Belatedly realizing we had a large audience, and I was a part of it, Nico glanced sheepishly at me and said, “Christ, Ma. I’m so sorry.”
“That’s all right, dearest,” I whispered.
Jamie took that as Nico’s assent, because he moved between Nico and Roland, with Darryn and Archie coming in at his sides, and he said, “You can leave right now, or we can remove you. Choose.”
Roland scowled at Jamie, then he looked between Darryn and Archie and declared, “I never liked either of you for my daughters.”
I also had not forgotten my ex could be petty.
I just wished he hadn’t said that to his sons-in-law, because it would far from ingratiate him to his daughters, and he had one who still cared, but if he crossed Darryn, she would not.
“That’s okay, seein’ as we don’t give two shits,” Archie replied.
Roland’s scowl intensified before he turned stiffly on his foot and marched out the door.
Archie followed him, and I heard the front door slam.
“You were kind of harsh, Nico,” Felice said quietly.
Oh no.
Nico whirled on his wife. “I was?
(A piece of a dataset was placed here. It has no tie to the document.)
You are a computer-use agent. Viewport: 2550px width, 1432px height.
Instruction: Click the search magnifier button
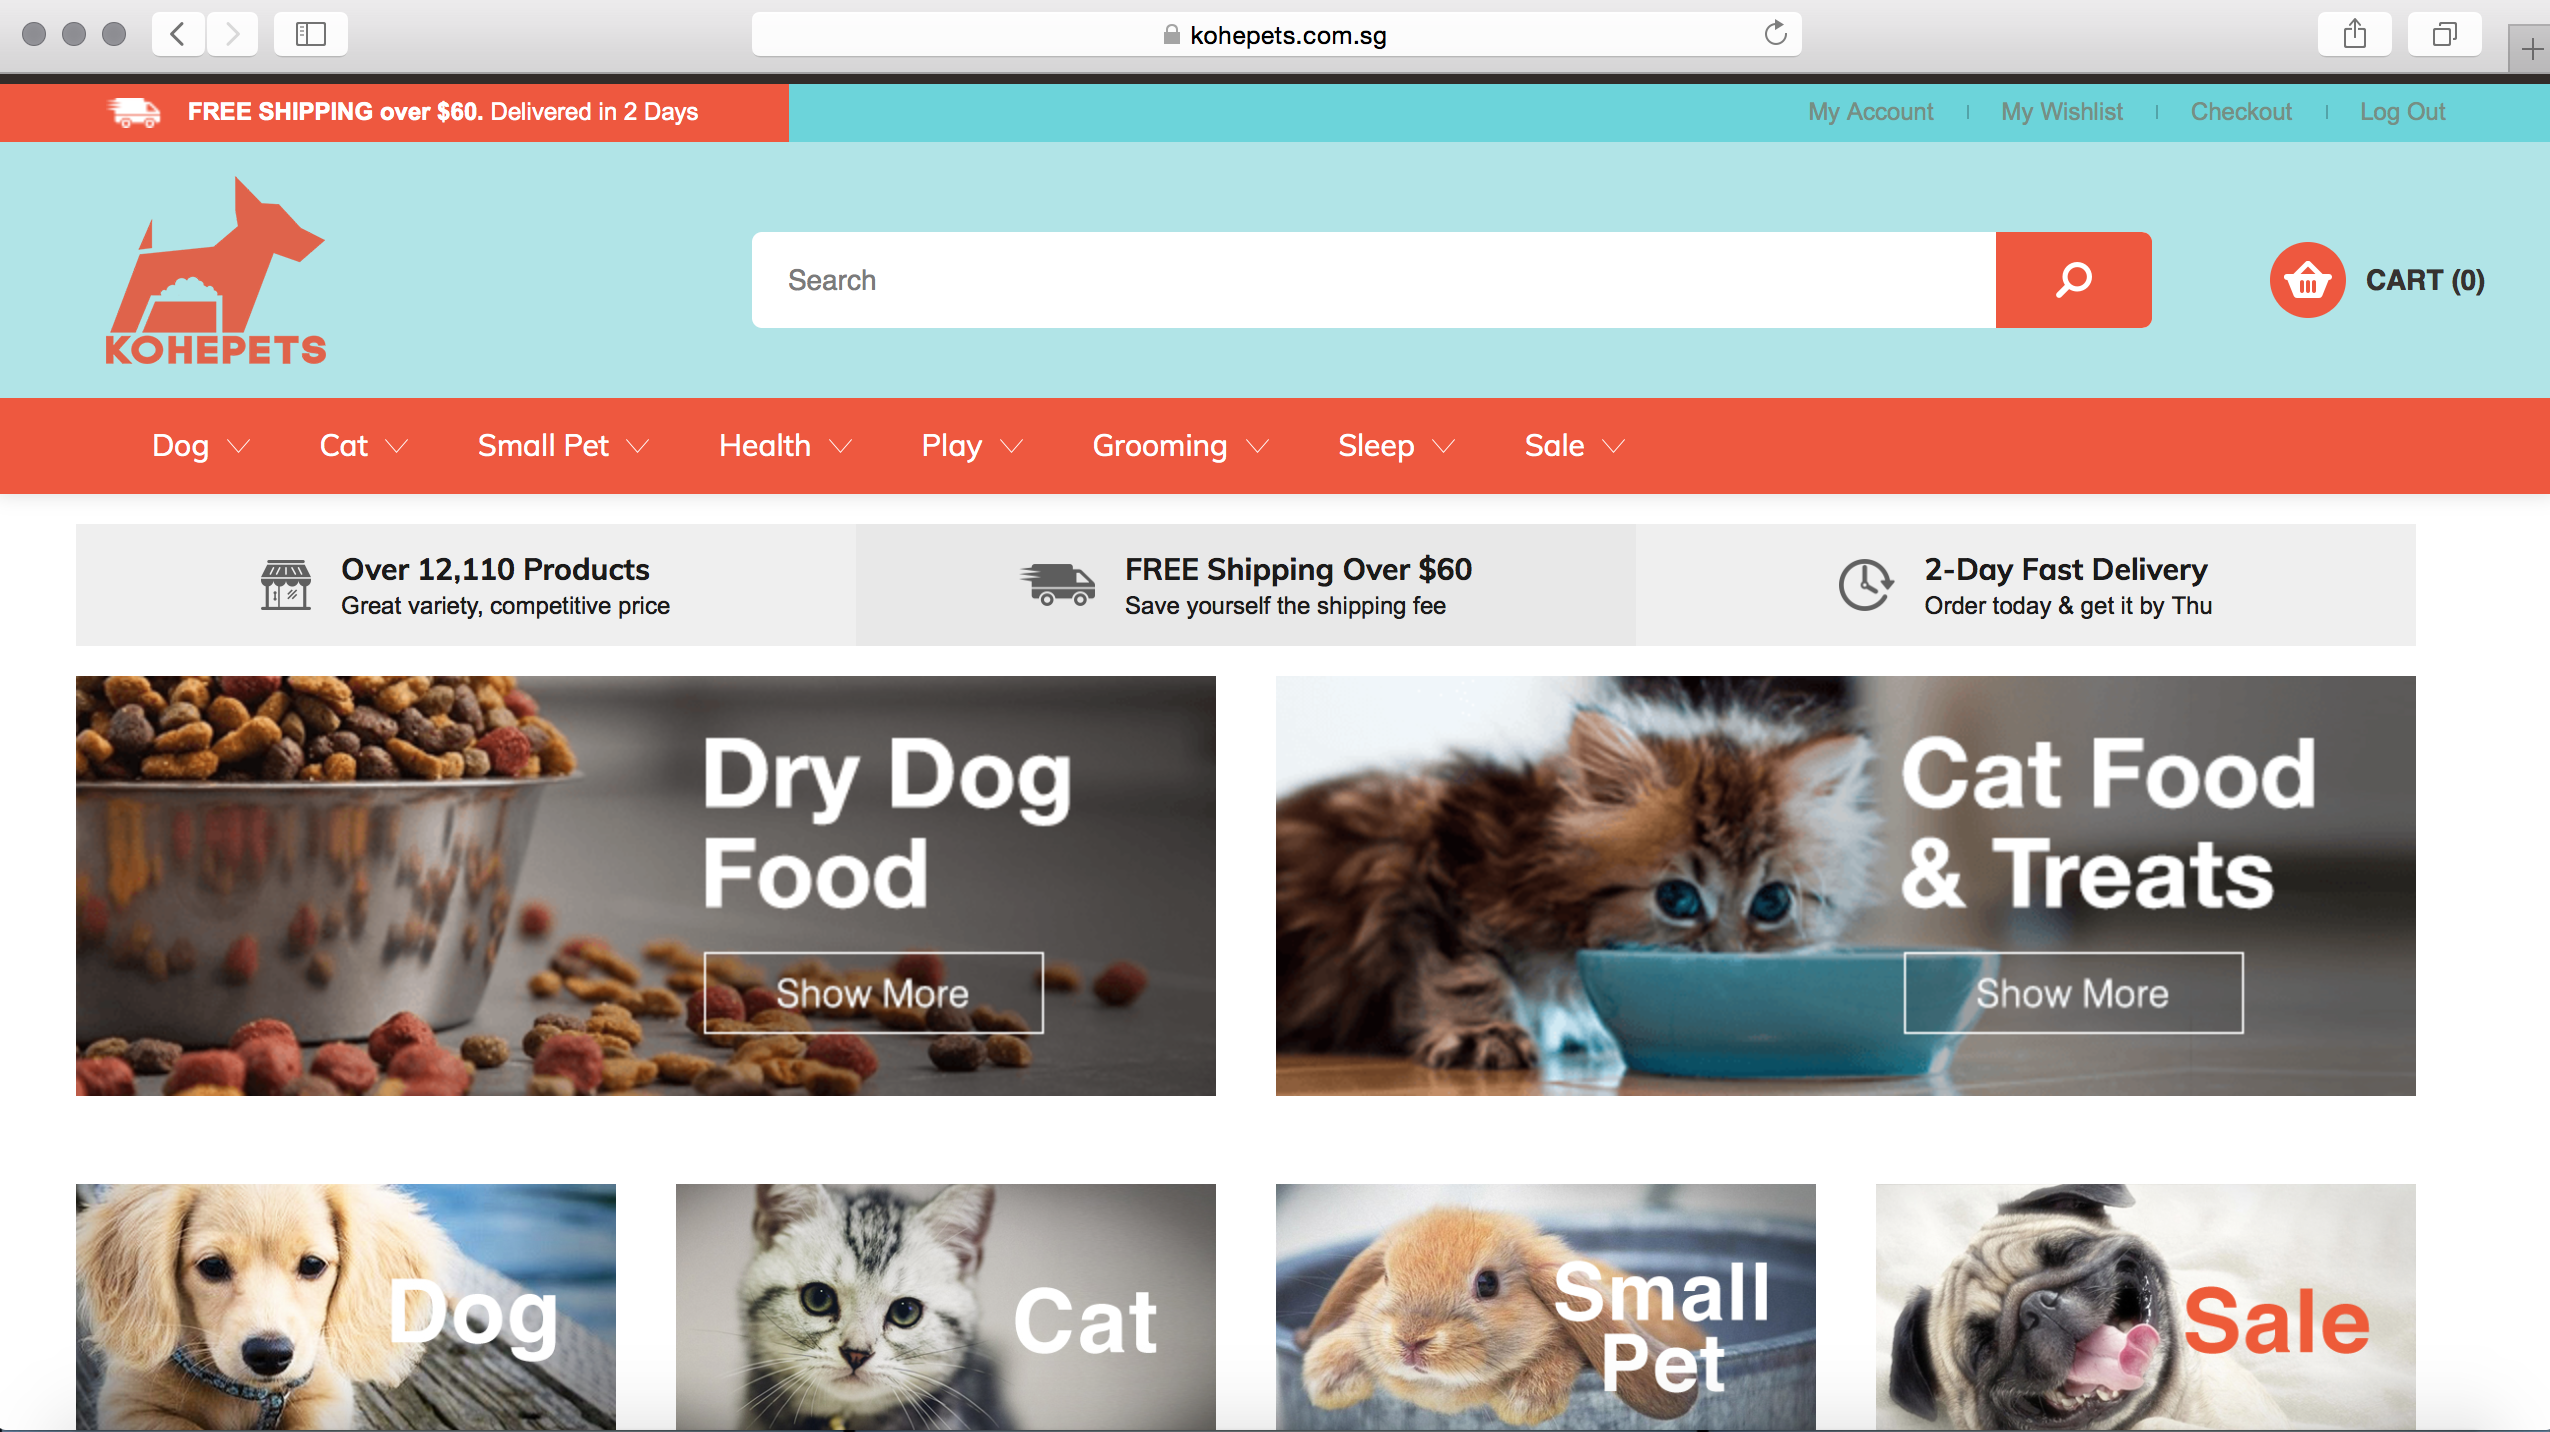[x=2073, y=280]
You know how it was for us with him out fucking around?”
She lifted a feeble hand. “I was just saying?—”
“What?” he demanded. “What were you just saying? Or, I should ask, what would I give a shit about you saying, since you seem to have an awful lot to say about fuckin’ everything.”
“Nico,” I warned.
Nico visibly pulled it together, and said to his wife, “You have more to say, we can move it somewhere else. If you don’t, then for fuck’s sake, don’t say anything.”
She screwed her lips up angrily.
Yes, my son’s marriage was in trouble.
I didn’t want to admit it, but if forced to do so, I would have said I’d seen it coming.
It wasn’t that they were from two different worlds (she hailed from upstate, both her parents were teachers, and they’d gone barefoot to my son’s wedding too). It was just that…
Well…
He’d married his mother.
Opinionated and outspoken.
The problem was, Nico didn’t agree with her opinions, considering quite a number of them were judgments about the life he was born into, something which was out of his control.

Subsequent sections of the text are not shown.